- Point of view
Organizations are typically structured around individual functions with their own objectives and operations. This is particularly the case for procurement and finance, which often coexist as separate entities with dysfunctional integration points despite both playing key roles in the procure-to-pay (P2P) process. Leading enterprises are realizing that greater procurement and finance collaboration delivers business impact far beyond cost reduction. Here we outline the four levers that can unlock value from a fully integrated P2P process.
The integrated approach – where is the value?
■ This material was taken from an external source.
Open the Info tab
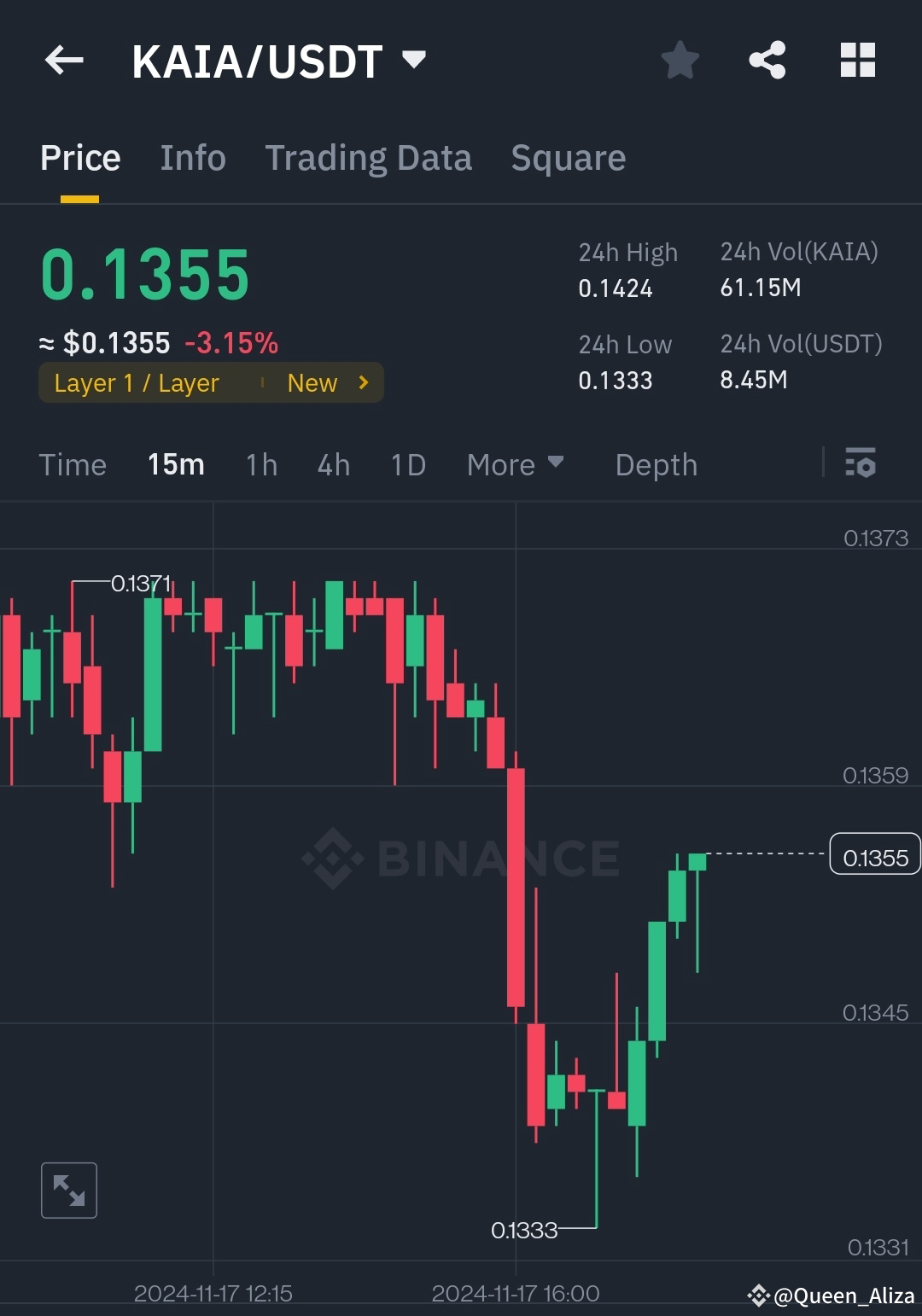Screen dimensions: 922x1316 point(193,157)
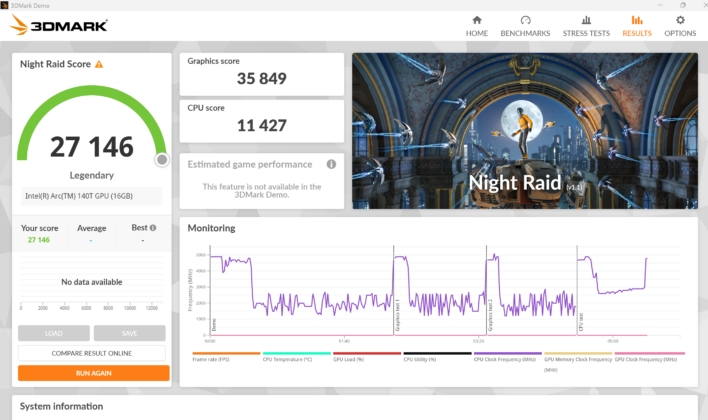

Organizations that run procurement and finance as separate entities are leaving themselves open to costly inefficiencies in a number of areas. While procurement can focus on driving more value for lower cost from suppliers, finance is concerned about profitability and working capital. Aligning operational processes with business outcomes across sourcing, procurement, and payables creates the potential to deliver savings and generate business value.
Lack of integration, combined with misaligned objectives, impacts the following areas in particular:
Spend control: When procurement and finance work in silos, organizations decrease their awareness of their overall spend, which makes spend analysis, management, and control very difficult. This standalone approach also increases the proliferation of suppliers across the business, leads to poor vendor management, and hinders effective sourcing.
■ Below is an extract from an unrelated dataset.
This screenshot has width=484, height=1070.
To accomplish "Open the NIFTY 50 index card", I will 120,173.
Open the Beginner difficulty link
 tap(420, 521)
Tail-end spend: Procurement and finance collaboration can deliver significant value in tail-end spend management, which can account for 20% of a company's spend but 80% of all suppliers. This can represent the majority of transactions for a large business, yet it often isn't categorized or analyzed in detail due to poor and inconsistent master data across the two functions.
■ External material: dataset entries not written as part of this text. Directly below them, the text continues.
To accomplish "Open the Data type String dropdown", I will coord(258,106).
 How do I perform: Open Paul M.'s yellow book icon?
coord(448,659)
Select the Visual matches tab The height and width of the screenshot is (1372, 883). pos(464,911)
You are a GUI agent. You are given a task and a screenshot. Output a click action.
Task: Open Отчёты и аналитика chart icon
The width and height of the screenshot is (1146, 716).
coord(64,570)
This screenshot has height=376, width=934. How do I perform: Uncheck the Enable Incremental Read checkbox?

Compliance and gatekeeping: Uncoordinated buying behavior across an organization negatively impacts metrics, such as catalogue or purchase order (PO) penetration. It also hampers effective negotiations with suppliers, while further reducing visibility and spend control.
Supplier relations: Having each function manage suppliers independently can lead to ambiguity and inconsistencies. Conflicting messages from finance and procurement can negatively impact relationships with suppliers as well as suppliers' performance.
Profitability: Procurement must appreciate the commercial implications of the purchasing process, including accruals in relation to goods received not invoiced (GRNI). Finance has to provide for GRNI, and significant provisioning can impact business profitability.
Payment on time: To pay suppliers to terms, finance and procurement need to align their purchase order and invoicing processes, as well as their communications with suppliers. Organizations often pay late because of PO overages, error-prone manual processes, or issues with goods receipts. Late payment can create cash-flow pressure for vendors and impact supplier relations and future contract negotiations. Businesses will also fail to capture early payment discounts if invoice processing takes too long.
Centers of excellence: Running helpdesks or contact centers separately can duplicate effort and drain resources. Integrating these activities delivers an improved, more structured approach to handling supply chain queries.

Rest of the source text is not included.